From CSVs to Tables: Infer Data Types From Raw Spreadsheets

From CSVs to Tables: Infer Data Types From Raw Spreadsheets

The quest to never explicitly set a table schema ever again.

    Back in August of last year (roughly 8 months ago), I hunched over my desk at 4 am desperate to fire off a post before boarding a flight the next morning. The article was titled Creating Database Schemas: a Job for Robots, or Perhaps Pandas. It was my intent at the time to solve a common annoyance: creating database tables out of raw data, without the obnoxious process of explicitly setting each column's datatype.

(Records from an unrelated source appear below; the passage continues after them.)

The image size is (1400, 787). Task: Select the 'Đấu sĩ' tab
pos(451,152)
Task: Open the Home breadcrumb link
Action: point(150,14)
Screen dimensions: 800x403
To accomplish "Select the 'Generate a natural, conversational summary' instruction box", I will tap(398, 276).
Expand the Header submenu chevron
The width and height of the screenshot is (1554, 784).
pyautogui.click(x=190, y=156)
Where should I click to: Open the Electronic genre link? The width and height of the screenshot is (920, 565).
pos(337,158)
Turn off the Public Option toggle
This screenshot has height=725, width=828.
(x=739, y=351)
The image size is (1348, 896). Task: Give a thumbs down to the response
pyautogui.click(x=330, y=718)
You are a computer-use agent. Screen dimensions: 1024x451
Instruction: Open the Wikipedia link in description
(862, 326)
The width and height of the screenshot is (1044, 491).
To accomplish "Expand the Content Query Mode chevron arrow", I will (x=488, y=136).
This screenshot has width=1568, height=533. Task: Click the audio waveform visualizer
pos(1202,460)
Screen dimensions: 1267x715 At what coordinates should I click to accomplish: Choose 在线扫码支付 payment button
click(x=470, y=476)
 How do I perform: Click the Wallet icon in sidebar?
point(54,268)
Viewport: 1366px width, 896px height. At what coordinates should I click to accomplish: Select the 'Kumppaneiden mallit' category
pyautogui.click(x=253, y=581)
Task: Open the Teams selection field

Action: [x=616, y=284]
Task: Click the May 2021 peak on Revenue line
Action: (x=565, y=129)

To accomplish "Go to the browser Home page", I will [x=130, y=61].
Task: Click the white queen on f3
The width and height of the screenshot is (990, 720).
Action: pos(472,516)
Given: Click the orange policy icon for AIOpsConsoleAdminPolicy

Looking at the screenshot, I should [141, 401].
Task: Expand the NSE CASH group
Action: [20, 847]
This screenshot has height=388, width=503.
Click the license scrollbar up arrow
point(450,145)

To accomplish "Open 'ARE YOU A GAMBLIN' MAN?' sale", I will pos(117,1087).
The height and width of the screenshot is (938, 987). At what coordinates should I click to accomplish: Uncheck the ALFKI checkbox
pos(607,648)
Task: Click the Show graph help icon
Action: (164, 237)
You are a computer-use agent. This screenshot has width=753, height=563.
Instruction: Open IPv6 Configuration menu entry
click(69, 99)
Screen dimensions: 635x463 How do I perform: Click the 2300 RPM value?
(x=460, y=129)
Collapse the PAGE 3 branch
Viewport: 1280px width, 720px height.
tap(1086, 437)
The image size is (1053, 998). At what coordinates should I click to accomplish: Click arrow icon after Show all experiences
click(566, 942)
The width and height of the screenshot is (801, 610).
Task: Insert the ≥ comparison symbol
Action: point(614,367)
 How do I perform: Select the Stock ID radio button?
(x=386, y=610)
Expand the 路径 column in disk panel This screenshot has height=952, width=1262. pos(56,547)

I had a few leads that led me to believe I had the answer... boy was I wrong.

    The task seems somewhat reasonable from the surface. Surely we can spot columns where the data is always in integers, or match the expected format of a date, right? If anything, we'll fall back to text or varchar and call it a day. Hell, even MongoDB's Compass does a great job of this by merely uploading a CSV... this has got to be some trivial task handled by third-party libraries by now.

    For one reason or another, searching for a solution to this problem almost always comes up empty. Software developers probably have little need for dynamically generated tables if their applications run solely on self-defined models. Full-time Data Scientists have access to plenty of expensive tools which seem to claim this functionality, yet it all seems so... inaccessible.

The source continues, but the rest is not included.